Máximo esbozó una sonrisa luego de refrescar su memoria y, cuando se untaba bien las mejillas de varón dandy se retrotrajo a aquella otra noche en la que conoció a la mujer de su vida en la Sala Reflejos, la discoteca de su pueblo. Tenía un pelo prístino, natural, blondo vivo. Unos ojos claros y unas pestañas que cuando caían provocaban un aire vivificador. Su cuerpo era estremecedor, más aún cuando -como aquella noche de sábado- estaba embutido en un vestido que resaltaba sus equidistantes curvas. Ella era absolutamente perfecta, por eso aquella noche copuló con su novio, el capitán del equipo de balonmano del pueblo Johann, mientras que Máximo acabó con su amiga Patricia, la que iba a convertirse, tres años más tarde en su esposa.

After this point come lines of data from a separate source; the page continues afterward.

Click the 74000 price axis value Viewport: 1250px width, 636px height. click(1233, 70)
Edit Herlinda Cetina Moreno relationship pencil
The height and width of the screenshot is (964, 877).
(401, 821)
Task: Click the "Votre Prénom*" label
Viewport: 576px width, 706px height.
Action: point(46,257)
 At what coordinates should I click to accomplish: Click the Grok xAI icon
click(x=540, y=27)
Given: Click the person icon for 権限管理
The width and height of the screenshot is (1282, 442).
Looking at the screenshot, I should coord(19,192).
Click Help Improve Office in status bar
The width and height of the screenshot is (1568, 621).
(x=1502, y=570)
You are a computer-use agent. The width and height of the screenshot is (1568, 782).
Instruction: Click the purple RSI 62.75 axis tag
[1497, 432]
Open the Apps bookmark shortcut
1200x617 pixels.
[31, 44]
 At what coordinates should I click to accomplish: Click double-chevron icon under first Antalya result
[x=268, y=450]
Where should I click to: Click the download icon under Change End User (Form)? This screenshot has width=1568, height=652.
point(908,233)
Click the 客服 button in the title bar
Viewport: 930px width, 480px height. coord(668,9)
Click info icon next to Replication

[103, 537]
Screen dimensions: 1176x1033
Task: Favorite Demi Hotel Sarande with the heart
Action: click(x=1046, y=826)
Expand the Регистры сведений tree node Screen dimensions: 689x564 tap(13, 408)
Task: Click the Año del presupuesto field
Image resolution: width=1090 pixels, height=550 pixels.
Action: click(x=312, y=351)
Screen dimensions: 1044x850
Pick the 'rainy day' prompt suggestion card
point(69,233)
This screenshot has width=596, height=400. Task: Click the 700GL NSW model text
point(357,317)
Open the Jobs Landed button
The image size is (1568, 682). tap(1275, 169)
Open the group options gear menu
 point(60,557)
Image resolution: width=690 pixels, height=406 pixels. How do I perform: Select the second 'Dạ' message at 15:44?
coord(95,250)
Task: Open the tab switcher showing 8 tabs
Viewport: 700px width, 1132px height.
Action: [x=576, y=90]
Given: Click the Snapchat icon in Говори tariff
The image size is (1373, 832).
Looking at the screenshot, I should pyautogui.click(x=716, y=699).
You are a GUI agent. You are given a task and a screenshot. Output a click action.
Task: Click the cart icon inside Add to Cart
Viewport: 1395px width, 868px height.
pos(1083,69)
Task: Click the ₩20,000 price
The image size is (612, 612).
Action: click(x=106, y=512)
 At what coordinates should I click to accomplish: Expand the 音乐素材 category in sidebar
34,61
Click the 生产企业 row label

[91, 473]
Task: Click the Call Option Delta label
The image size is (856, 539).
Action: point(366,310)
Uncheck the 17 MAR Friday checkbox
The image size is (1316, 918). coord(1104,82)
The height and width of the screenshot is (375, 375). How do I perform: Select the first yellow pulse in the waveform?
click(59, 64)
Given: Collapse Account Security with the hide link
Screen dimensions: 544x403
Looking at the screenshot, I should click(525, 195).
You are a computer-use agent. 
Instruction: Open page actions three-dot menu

Ay, qué tiempos los vividos. Máximo se colocaba sus gemelos cuando tocaron a su puerta. Era su padre quien, con un entusiasmo desmedido y con un manual escrito por la doctora Ochoa, venía a explicarle a su vástago cómo afrontar con garantías su noche de bodas.
-Es la noche más feliz de mi vida.
Máximo volvió a repetir, esta vez en voz alta, su frase; tomó impulsó y ante la atónita mirada de su padre se arrojó al vacío desde la ventana de su piso (y vivía en un séptimo). Para tranquilidad de todos, se dio un buen chapuzón en el Mediterráneo. Sólo que en su pueblo no había mar.